Harry gave an awkward smile and scratched his head, changing the subject: "You know way more than I imagined."

"Of course. I deeply participated in the Doctor Project—I met nearly all the Doctors. Snape concluded I was trustworthy." Clara's face softened with nostalgia. "The Doctors foresaw fate—we would never defy him."

"Fate… you used 'he,' not 'it'?" Harry frowned. "I don't know if I should ask, but time is frozen now, Death is cut off—can you tell me how the Doctors understood the relationship between fate, time, and Death?"

"You're right—we used to avoid speaking of this, fearing Death's wrath." Clara shook her head gently. "But now I still can't tell you—only you, because you're entangled in too much fate… not even Ron."

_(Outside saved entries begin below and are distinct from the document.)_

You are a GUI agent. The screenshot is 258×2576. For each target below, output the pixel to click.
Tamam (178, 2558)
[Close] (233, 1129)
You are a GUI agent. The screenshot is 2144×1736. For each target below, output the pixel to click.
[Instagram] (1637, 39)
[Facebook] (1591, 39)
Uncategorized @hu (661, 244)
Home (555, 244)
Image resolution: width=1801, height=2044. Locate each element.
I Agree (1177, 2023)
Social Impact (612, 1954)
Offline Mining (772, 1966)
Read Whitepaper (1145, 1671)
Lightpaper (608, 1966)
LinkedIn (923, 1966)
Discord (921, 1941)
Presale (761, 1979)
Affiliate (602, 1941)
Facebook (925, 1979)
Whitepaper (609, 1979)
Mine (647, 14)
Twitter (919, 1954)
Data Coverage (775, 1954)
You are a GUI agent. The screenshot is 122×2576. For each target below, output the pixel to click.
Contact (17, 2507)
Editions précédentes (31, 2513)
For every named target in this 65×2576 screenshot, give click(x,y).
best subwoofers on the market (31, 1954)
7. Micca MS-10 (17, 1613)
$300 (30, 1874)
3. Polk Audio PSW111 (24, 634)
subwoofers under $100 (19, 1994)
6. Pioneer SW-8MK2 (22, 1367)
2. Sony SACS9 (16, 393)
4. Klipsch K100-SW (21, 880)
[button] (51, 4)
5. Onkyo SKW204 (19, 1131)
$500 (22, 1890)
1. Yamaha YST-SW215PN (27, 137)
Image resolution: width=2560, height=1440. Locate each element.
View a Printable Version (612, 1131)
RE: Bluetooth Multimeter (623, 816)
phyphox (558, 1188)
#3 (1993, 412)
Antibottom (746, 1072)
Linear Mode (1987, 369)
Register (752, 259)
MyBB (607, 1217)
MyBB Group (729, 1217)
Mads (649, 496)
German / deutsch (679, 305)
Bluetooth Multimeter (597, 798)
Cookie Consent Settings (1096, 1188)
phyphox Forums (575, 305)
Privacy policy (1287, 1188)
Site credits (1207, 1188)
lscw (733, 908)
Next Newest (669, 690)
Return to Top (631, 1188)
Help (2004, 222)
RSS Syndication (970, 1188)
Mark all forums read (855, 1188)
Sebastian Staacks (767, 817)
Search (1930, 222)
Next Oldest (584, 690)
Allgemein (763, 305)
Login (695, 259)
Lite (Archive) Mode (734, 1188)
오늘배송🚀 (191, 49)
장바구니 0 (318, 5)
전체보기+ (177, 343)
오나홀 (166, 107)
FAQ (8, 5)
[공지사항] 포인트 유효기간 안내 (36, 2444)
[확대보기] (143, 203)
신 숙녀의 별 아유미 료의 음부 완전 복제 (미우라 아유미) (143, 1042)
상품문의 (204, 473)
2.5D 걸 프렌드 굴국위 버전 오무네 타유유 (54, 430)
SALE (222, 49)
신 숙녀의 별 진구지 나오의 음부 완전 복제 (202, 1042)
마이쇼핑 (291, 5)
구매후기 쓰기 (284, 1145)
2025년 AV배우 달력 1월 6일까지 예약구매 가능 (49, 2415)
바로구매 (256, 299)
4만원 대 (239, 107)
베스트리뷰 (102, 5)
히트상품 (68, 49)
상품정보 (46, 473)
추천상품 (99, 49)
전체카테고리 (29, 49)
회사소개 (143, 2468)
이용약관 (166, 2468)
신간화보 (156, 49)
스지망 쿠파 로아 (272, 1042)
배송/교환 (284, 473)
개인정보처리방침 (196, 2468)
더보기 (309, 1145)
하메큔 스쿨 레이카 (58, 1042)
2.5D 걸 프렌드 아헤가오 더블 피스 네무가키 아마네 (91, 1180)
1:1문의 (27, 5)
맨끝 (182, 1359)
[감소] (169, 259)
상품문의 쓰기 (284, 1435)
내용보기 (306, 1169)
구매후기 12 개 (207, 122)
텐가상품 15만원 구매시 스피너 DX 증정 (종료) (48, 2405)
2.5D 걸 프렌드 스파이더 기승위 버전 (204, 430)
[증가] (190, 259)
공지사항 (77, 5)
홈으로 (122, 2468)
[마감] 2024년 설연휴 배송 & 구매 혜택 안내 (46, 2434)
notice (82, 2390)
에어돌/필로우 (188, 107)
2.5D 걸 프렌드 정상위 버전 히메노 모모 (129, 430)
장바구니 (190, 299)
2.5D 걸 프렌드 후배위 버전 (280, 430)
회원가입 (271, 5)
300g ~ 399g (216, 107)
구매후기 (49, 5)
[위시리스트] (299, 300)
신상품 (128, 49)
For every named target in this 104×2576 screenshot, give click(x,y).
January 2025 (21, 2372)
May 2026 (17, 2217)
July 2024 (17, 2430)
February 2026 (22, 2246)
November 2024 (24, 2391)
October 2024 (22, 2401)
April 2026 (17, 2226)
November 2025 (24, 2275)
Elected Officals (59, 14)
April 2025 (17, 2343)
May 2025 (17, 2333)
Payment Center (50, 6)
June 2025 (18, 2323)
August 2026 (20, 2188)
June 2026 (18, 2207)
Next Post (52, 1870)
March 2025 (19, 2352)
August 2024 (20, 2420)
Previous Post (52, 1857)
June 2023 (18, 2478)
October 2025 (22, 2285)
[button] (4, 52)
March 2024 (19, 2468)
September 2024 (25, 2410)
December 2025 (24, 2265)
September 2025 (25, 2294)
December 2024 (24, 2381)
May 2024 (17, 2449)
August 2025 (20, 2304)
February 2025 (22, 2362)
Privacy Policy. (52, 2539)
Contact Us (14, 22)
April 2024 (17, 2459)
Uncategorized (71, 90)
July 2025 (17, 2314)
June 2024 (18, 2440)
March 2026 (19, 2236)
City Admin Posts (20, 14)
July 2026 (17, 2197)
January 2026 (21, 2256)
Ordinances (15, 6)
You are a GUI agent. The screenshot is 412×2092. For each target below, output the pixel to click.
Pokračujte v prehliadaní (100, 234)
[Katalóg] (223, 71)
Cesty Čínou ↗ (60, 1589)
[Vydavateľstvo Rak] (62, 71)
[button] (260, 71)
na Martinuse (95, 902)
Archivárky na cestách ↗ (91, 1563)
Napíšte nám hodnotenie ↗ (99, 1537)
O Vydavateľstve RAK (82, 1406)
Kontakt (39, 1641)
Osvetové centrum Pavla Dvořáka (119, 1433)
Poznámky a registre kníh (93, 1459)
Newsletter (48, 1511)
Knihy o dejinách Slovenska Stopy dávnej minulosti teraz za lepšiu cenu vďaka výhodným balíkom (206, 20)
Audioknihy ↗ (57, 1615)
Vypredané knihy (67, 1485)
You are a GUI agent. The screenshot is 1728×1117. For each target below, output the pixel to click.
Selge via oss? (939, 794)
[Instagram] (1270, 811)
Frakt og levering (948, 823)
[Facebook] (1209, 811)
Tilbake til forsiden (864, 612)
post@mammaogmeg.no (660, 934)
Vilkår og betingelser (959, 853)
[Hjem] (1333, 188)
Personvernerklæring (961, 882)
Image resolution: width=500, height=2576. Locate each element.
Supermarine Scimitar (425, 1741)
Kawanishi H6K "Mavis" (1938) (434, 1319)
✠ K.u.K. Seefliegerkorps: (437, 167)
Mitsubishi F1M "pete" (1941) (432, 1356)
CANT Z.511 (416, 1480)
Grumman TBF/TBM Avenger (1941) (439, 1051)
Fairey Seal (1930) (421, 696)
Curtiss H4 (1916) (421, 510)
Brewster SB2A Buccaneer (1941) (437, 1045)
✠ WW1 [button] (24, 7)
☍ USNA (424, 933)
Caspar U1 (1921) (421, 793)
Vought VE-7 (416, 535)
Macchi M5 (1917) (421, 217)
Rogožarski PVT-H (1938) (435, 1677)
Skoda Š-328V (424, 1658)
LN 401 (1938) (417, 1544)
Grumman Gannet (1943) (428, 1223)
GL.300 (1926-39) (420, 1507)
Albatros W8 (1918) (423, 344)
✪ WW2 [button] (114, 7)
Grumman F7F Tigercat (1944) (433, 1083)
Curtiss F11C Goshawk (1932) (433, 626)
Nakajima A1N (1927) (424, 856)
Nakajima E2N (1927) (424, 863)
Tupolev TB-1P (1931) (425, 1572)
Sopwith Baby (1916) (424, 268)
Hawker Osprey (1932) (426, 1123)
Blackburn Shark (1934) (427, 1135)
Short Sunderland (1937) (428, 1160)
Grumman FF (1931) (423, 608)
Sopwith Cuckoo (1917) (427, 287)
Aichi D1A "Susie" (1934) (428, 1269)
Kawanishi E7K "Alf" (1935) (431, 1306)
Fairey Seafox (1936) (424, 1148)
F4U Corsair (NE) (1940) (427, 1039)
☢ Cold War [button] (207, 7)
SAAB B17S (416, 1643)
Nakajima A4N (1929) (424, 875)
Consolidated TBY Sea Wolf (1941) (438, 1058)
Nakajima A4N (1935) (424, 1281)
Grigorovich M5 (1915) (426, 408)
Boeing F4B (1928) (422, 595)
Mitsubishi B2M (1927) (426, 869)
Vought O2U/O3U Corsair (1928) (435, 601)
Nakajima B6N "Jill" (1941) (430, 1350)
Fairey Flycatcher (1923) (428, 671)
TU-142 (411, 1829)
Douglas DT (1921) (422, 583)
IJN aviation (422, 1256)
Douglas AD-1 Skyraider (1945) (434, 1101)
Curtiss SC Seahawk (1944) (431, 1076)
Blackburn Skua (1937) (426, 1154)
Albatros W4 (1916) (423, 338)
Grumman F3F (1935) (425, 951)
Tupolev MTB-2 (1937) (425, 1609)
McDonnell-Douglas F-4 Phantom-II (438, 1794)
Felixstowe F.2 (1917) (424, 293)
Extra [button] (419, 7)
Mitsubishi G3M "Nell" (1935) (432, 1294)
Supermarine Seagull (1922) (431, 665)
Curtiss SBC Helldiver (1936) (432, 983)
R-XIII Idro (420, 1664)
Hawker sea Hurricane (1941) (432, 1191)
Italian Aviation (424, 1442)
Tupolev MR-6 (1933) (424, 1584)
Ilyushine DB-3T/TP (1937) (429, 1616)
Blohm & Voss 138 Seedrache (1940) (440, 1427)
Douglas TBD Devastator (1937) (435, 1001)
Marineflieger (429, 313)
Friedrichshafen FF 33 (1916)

"After Death was cut off, ordinary wizards gained more autonomy—but you, Harry, you're the one favored by fate. Telling you might trigger unimaginable consequences—" Clara bit her lip. "Without Death, the timeline we live in is far more fragile than you imagine."

After a brief silence, Clara cleared her throat awkwardly. "Yes, I shouldn't stay near you too long. I'm preparing to return to Beauxbatons."

"Why?" Harry looked utterly confused.

"If Death still watches you, He would warn—or mislead—those of us who glimpse fate, to prevent accidents. But now, I fear I might make things worse." She trailed off, unsaid words hanging.

"You'll miss lunch—hurry to the cafeteria."

Harry checked his watch—yes, the conversation had taken too long. Seeing Clara's guarded expression, Harry remembered Neville's discovery: perhaps the Doctors hadn't placed everything inside the TARDIS. Perhaps something—a conclusion—was hidden somewhere in the Department of Mysteries.

And Dumbledore's hint to Neville might have been meant to bypass Harry—or to evade Death's gaze… Harry

"She's right—I'm starving." He took Harry's hand and hurried out of the classroom.

"Run, little clever one, run," Clara whispered.